**GOAL OF THE EXERCISE**
Can you reproduce, word for word, everything in the article on the Hunley radiation tests from "Downs presented it" down to "blockade ship Houstanonic."?

(Beginning of PAGE EXTRACT)

Effects of Radiation on DNA Studied in Civil War Sub Tests

July 07, 2002|From Associated Press

CHARLESTON, S.C. — The Confederate submarine H.L. Hunley may not yet have outlived its military usefulness.

Experts studying bioterrorism and weapons of mass destruction are using experiments conducted with the Civil War sub, which sank with its nine-man crew in 1864, to gauge potential effects of radiation on DNA.

"As with all great science, it's usually an accident that something comes along," said Dr. Jamie Downs, Alabama's chief medical examiner and a member of the Hunley's forensic science team. "You don't always get exactly what you're searching for, but there are often unintended benefits."

After the Hunley was raised off the South Carolina coast nearly two years ago, scientists studied whether its hull could be X-rayed without damaging DNA of the entombed crew.

"There was no way we could use the Hunley as a guinea pig, so real research was needed before we could decide to use X- or gamma rays on the sub and its contents," said Paul Mardikian, the senior conservator on the Hunley project.

Researchers tested remains donated to science with both kinds of ionizing radiation and found there was no appreciable DNA deterioration.

Though the results offered little help to the Hunley--X-rays were hindered by the sub's iron hull, and gamma rays had trouble penetrating the wet sand inside--the research served another purpose.

Downs presented it to the Mass Fatality Management Partnership, a group of federal, state and local officials working on information related to weapons of mass destruction, and to the American Academy of Forensic Sciences. The partnership is coordinated through the Army's Soldier and Biological Chemical Command.

The experiments' results might help protect researchers handling bodies infected with lethal anthrax. The research could also protect health-care workers, emergency personnel and others who might come near infected tissue, Downs said.

The Hunley's interior remained a mystery until it was opened late last year.

Still, Downs said the research answered any doubts about the wisdom of spending time and money examining the Hunley, which went down after sinking the Union blockade ship Houstanonic.

The National Aeronautics and Space Administration "is the perfect example," Downs said. "If they hadn't gone to the moon, we wouldn't have desktop computers right now."

(End of PAGE EXTRACT)
(Beginning of EXTRACTED ENTRIES)

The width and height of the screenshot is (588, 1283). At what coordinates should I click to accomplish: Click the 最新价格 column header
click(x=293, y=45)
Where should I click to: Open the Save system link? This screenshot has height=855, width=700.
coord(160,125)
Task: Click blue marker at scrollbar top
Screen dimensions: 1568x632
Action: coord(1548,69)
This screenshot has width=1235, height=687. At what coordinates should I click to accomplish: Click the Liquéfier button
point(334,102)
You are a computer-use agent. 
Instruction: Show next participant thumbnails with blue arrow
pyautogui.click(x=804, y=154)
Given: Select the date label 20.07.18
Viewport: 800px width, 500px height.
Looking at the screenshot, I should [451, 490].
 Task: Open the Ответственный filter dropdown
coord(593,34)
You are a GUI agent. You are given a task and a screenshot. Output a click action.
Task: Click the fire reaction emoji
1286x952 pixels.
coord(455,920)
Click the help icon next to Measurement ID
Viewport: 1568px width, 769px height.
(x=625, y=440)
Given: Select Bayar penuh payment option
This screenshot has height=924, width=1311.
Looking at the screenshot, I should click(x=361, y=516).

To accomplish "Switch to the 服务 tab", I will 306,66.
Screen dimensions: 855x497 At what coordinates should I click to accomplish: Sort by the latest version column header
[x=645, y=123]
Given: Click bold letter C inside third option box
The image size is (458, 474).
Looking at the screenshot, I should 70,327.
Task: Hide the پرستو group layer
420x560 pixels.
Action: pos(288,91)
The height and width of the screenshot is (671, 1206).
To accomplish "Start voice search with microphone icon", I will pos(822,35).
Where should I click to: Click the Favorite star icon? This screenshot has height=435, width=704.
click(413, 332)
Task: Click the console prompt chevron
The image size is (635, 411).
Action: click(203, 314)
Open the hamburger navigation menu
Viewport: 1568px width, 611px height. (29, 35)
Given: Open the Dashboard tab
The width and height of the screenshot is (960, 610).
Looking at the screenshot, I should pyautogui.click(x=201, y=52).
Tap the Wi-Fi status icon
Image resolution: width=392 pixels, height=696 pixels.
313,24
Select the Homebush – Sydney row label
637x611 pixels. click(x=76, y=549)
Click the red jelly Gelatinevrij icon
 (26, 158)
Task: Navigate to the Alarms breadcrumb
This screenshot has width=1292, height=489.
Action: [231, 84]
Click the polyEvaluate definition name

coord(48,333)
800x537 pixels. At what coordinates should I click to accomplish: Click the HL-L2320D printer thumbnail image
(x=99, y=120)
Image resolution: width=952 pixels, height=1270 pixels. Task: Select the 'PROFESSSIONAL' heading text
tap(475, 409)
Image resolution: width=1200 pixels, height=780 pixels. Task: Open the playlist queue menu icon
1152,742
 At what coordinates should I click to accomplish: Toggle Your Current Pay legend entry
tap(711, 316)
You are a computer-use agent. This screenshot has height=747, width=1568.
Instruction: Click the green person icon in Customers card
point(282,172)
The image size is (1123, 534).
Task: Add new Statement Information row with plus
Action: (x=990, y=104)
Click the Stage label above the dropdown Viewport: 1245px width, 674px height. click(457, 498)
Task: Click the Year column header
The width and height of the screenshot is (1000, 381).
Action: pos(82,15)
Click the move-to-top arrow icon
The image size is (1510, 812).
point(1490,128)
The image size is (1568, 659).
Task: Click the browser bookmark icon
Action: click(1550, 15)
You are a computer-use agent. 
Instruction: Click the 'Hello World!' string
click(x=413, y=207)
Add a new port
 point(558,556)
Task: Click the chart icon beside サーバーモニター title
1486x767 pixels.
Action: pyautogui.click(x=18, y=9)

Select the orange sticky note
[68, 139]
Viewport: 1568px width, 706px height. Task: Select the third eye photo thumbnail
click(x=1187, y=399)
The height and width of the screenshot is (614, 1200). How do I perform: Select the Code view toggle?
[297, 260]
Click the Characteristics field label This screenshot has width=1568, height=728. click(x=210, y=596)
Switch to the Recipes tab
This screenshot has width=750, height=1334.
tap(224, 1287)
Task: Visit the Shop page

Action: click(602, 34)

(End of EXTRACTED ENTRIES)

**TASK RESPONSE**
Downs presented it to the Mass Fatality Management Partnership, a group of federal, state and local officials working on information related to weapons of mass destruction, and to the American Academy of Forensic Sciences. The partnership is coordinated through the Army's Soldier and Biological Chemical Command.

The experiments' results might help protect researchers handling bodies infected with lethal anthrax. The research could also protect health-care workers, emergency personnel and others who might come near infected tissue, Downs said.

The Hunley's interior remained a mystery until it was opened late last year.

Still, Downs said the research answered any doubts about the wisdom of spending time and money examining the Hunley, which went down after sinking the Union blockade ship Houstanonic.